Train models from images?

I’ve been very successful so far with ml-agents and the 3d game world, but now my agent needs image detection. I have an ml-agent drone that is able to fly around and navigate its world, but I want it to recognize whether a target is familiar or unfamiliar. If it is familiar it will return to a default monitoring mode. However, if the target is unfamiliar, it will track its movement and follow it.

How do I start teaching it this new skill?

My initial thought was to have it recognize simple colors as familiar: red, blue, green, and then cyan as unfamiliar, but I wondered if I am going about it all wrong…since my real goal is face or image detection, shouldn’t I just go in that direction? But again…I’m not how to do that with the current plugin.

This lead me to considering how to do image detection at all in unity which lead me to the Perception engine–I love the idea of generating synthetic data. I’m just not sure what to do with the labeled data in Unity.

Once I have a few thousand or so labeled images, how can start training models?

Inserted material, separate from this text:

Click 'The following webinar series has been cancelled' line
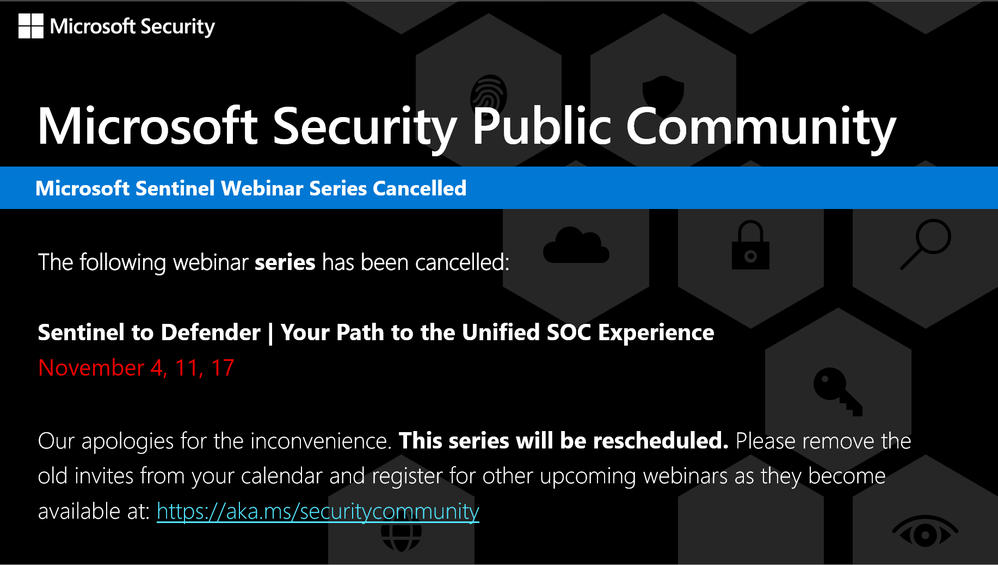This screenshot has height=565, width=998. click(274, 262)
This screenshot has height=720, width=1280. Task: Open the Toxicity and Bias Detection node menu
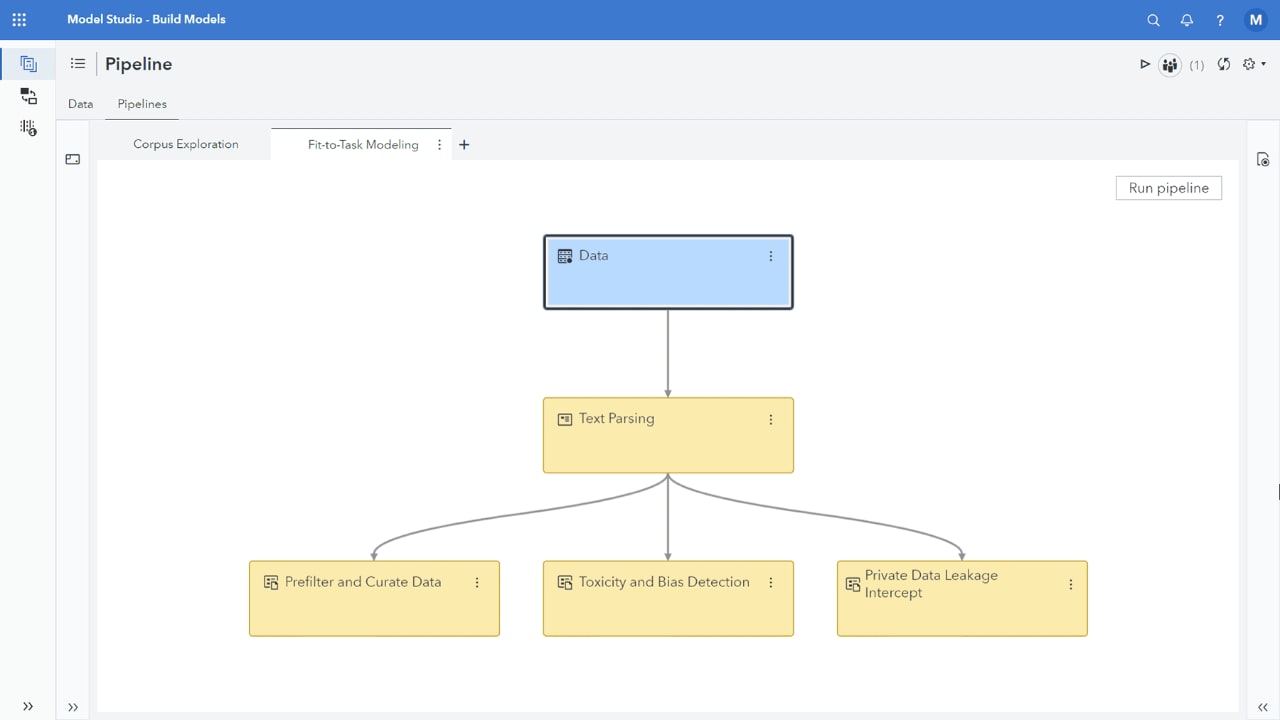770,582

Is this even available inside Unity yet?

I read this blog: https://blogs.unity3d.com/2020/09/17/training-a-performant-object-detection-ml-model-on-synthetic-data-using-unity-perception-tools/

…hoping to gain some insight but it seems it’s all 3rd party tools to actually conduct the training.

Is there something I’m missing, or is this just something not yet integrated in ml-agents?

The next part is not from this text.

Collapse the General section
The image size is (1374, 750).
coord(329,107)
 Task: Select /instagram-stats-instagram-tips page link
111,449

Any guidance would be appreciated, thanks!

1 Like

Unity Perception / Simulation are offered by a different group here at Unity. I’d suggest cross-posting in that forum to get better visibility: https://forum.unity.com/forums/unity-simulation.407/

Since you are using ML-Agents you may also get an additional perspective from them:

Re: object detection - AFAIK we don’t have any tutorials yet, but you could try some of the ONNX pre-trained models at:
https://github.com/onnx/models#object-detection--image-segmentation-

One model we currently support is Tiny Yolo2:
https://docs.unity3d.com/Packages/com.unity.barracuda@1.0/manual/SupportedArchitectures.html

This is also a project I found (not from Unity though):
https://github.com/Syn-McJ/TFClassify-Unity-Barracuda

2 Likes

thanks @amirebrahimi_unity !

Object detection with Yolo v3 tutorial content would be seriously useful. It’s hard to figure out what to do with the outputs of the ONNX currently without an example.

1 Like

Got Yolo v3 tiny working with Barracuda + AR Foundation here if anyone is interested, I can provide some links for tutorials on training Darknet and converting darknet weights to an ONNX file to use with it too if you are interested. It was easy to learn for an ML noob like me.

1 Like

I’m for sure interested @ROBYER1_1 thanks!

I wanted to keep this short but it’s detailed enough you should have my workflow down and this workflow will suit Windows/Linux users

Setting up Darknet

Use the popular AlexeyAB fork of Darknet, it’s fairly easy to set up on Windows and Linux
If you have an Nvidia RTX 30 series card right now you may have some issues with installing OpenCV with CUDA 11 support although I assume that may be fixed now - DM me if you have issues I have a workaround

https://github.com/artynet/darknet-alexeyAB#how-to-compile-on-windows-using-vcpkg

Using Darknet to train image detection

There are 100’s of tutorials on this online and I was a total noob doing it with no previous experience, it’s just a case of labelling things you want Darknet to detect using Yolo in images and running training. It was simpler than I thought

As I am using Windows, I use Windows to run Darknet for training, and use WSL2 for running Linux to run Darkmark for labeling images and creating the config .cfg files for Darknet which saves me HOURS!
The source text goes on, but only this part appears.